Every case study below comes from the same source: 33 years of operational leadership inside PRe Plastics, a custom injection molder in Northern California — not client engagements. They are presented here because the operational challenges they document are exactly the kinds of problems Miller Fractional Leadership exists to help injection molding companies solve. No aggregated client data. What you see here is what was actually built, decided, and delivered.
Client case studies will be added as engagements are completed.
Case Study 1
How a $7.5M Injection Molder Rebuilt Itself Around Automotive
In 2019, PRe Plastics lost its largest customer overnight. Within months, the company had committed to its first-ever automotive program — a strategically critical win that required capabilities PRe did not yet fully have: precision inspection equipment, Tier 1 quality documentation, the ability to run molds far larger and heavier than anything in the existing toolroom, and an unbreakable delivery record across a three-tier supply chain.
What followed was five years of sustained operational performance through conditions that tested every dimension of the business: a compressed tooling timeline that required a same-night flight to China, a COVID-era production launch with no disruptions, a major ERP implementation, a second vehicle model award, and ultimately a $3 million facility expansion completed in four months.
Revenue doubled in two years — from $7.5 million in 2020 to $15 million in 2022 — before the largest expansion had produced a single part. One management position was added across the entire period of growth.
Case Study 2
Compressing an Impossible Tooling Timeline to Save a Production Launch
The end customer ran two months late on part designs. The production launch date was fixed. The toolshop's standard lead time was 16 weeks. Nine weeks remained — and Chinese New Year created a second hard deadline: the molds had to be built, trialed, and shipped out of China before the holiday shutdown or the launch would be missed.

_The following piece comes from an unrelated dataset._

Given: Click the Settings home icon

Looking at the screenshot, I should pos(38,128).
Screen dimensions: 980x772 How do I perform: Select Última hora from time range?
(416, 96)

At 3:00 in the afternoon, when the situation became clear, Brian Miller booked a flight to China that night. The following day he built a day-by-day schedule with the toolshop on the floor. Five days of all-night mold trials in late December. A structured plan separating critical work from deferrable cosmetic finishing. The tools shipped before Chinese New Year. The end customer overnighted them to California. First production parts were delivered on time.